Para ele, esse otimismo revolucionário, “preocupado” segundo qualificou, origina-se também na confiança na força da classe trabalhadora. “Nós confiamos na classe operária, mesmo quando ela não confia nela mesma”, disse. “Não esquecemos a greve dos petroleiros de 1995, quando em poucas semanas de greve a burguesia estava de joelhos, e eram apenas 50 mil; quando a classe operária cruza os braços, nada funciona!”
Criado e provado na luta
O encerramento do ato ficou por conta do dirigente histórico da corrente liderada por Nahuel Moreno, Eduardo Barragán, um dos fundadores da LIT. Barragán destacou como marco da criação da LIT a Revolução Sandinista, ocorrida dois anos antes na Nicarágua.
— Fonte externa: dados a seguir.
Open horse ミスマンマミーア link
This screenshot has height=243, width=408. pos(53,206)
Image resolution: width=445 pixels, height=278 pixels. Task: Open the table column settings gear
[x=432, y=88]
Nahuel Moreno, então dirigente da Fração Bolchevique [fração da IV Internacional], ao observar que a luta contra a ditadura de Anastasio Somoza passava pela Frente Sandinista de Libertação Nacional (FSLN), apelou à mais ampla unidade de ação, organizando a Brigada Simón Bolivar para lutar ao lado dos sandinistas.
“Em nossas sedes, milhares de voluntários apareceram”, relembrou. “E nesse momento todas as organizações guerrilheiras, o estalinismo, estavam contra a revolução na Nicarágua”, referiu. O compromisso internacionalista da corrente que originou a LIT foi provada com sangue: cinco mortos e inúmeros feridos. Mas a insistência da Brigada em, após a queda de Somoza, organizar os trabalhadores em sindicatos independentes não agradou o governo sandinista, que mandou prender os seus integrantes, que ainda foram torturados e expulsos da Nicarágua.
Esses fatos provocaram um novo realinhamento das correntes trotsquistas. Algumas delas ficaram incondicionalmente ao lado do governo nicaraguense e apoiaram a prisão e expulsão da Brigada. “Houve um profundo problema moral quando partidos trotsquistas colocaram-se ao lado do governo burguês. Moreno, então, concluiu a sua experiência com essas correntes e dois anos depois fundava a LIT.” Quatro anos após a sua fundação, a LIT tornou-se uma das maiores correntes trotsquistas do mundo, e o partido argentino, o MAS, a maior organização trotsquista.
Mas a crise que devastou a esquerda na década de 1990 – prosseguiu Barragán – atingiu também as fileiras da LIT. Mas na superação dessa crise e na batalha pela reconstrução da IV Internacional, a LIT nunca abandonou a essência do programa trostquista: a tomada do poder. Isso num momento em que a grande maioria das correntes que se reivindicam trostsquistas abandonaram qualquer perspetiva da luta pelo poder, muitas vezes passando de armas e bagagens para o campo eleitoral burguês.
Barragán finalizou o seu discurso a afirmar a atualidade do programa trotsquista e os desafios colocados à LIT, num momento em que o mundo ainda assiste os efeitos da maior crise capitalista após 1929, mas também as revoluções árabes e a luta na Europa. “Temos dois grandes desafios: fortalecer o nosso trabalho na Europa e a nossa implantação no Oriente Médio e Norte da África”.